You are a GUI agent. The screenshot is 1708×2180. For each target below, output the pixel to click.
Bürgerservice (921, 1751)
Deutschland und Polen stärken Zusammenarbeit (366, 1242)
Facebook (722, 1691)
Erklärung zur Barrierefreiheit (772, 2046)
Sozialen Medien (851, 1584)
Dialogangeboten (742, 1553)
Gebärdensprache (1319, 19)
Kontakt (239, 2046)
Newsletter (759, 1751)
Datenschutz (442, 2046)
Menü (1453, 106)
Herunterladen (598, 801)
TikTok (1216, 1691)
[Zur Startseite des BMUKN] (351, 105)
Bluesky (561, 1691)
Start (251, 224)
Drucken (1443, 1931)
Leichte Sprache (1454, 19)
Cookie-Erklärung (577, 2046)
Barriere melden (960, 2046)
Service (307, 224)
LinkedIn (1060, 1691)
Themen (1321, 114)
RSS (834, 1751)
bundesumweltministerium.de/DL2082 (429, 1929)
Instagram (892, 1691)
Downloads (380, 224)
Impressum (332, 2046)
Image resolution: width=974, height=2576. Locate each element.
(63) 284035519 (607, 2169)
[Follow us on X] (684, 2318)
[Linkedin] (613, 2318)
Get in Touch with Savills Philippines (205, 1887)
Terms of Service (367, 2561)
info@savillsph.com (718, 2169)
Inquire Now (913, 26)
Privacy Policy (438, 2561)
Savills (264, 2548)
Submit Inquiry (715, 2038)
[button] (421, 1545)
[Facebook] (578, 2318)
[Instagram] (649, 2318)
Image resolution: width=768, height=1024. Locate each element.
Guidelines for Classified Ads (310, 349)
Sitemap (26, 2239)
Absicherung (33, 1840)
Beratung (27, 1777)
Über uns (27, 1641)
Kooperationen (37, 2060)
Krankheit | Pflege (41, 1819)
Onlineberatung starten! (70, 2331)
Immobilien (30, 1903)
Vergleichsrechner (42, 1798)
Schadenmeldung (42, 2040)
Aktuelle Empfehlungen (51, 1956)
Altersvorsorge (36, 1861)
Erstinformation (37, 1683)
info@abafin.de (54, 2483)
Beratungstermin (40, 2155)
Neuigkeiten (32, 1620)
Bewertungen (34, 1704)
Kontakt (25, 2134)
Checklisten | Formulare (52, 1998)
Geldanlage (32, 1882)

◆ ◆ ◆ ◆ ◆

### YOUR OBJECTIVE
Would you please copy out every line of the data exactly?

### ANSWER BOX
You are a GUI agent. The screenshot is 1708×2180. For each target below, output the pixel to click.
Bürgerservice (921, 1751)
Deutschland und Polen stärken Zusammenarbeit (366, 1242)
Facebook (722, 1691)
Erklärung zur Barrierefreiheit (772, 2046)
Sozialen Medien (851, 1584)
Dialogangeboten (742, 1553)
Gebärdensprache (1319, 19)
Kontakt (239, 2046)
Newsletter (759, 1751)
Datenschutz (442, 2046)
Menü (1453, 106)
Herunterladen (598, 801)
TikTok (1216, 1691)
[Zur Startseite des BMUKN] (351, 105)
Bluesky (561, 1691)
Start (251, 224)
Drucken (1443, 1931)
Leichte Sprache (1454, 19)
Cookie-Erklärung (577, 2046)
Barriere melden (960, 2046)
Service (307, 224)
LinkedIn (1060, 1691)
Themen (1321, 114)
RSS (834, 1751)
bundesumweltministerium.de/DL2082 (429, 1929)
Instagram (892, 1691)
Downloads (380, 224)
Impressum (332, 2046)
Image resolution: width=974, height=2576. Locate each element.
(63) 284035519 (607, 2169)
[Follow us on X] (684, 2318)
[Linkedin] (613, 2318)
Get in Touch with Savills Philippines (205, 1887)
Terms of Service (367, 2561)
info@savillsph.com (718, 2169)
Inquire Now (913, 26)
Privacy Policy (438, 2561)
Savills (264, 2548)
Submit Inquiry (715, 2038)
[button] (421, 1545)
[Facebook] (578, 2318)
[Instagram] (649, 2318)
Image resolution: width=768, height=1024. Locate each element.
Guidelines for Classified Ads (310, 349)
Sitemap (26, 2239)
Absicherung (33, 1840)
Beratung (27, 1777)
Über uns (27, 1641)
Kooperationen (37, 2060)
Krankheit | Pflege (41, 1819)
Onlineberatung starten! (70, 2331)
Immobilien (30, 1903)
Vergleichsrechner (42, 1798)
Schadenmeldung (42, 2040)
Aktuelle Empfehlungen (51, 1956)
Altersvorsorge (36, 1861)
Erstinformation (37, 1683)
info@abafin.de (54, 2483)
Beratungstermin (40, 2155)
Neuigkeiten (32, 1620)
Bewertungen (34, 1704)
Kontakt (25, 2134)
Checklisten | Formulare (52, 1998)
Geldanlage (32, 1882)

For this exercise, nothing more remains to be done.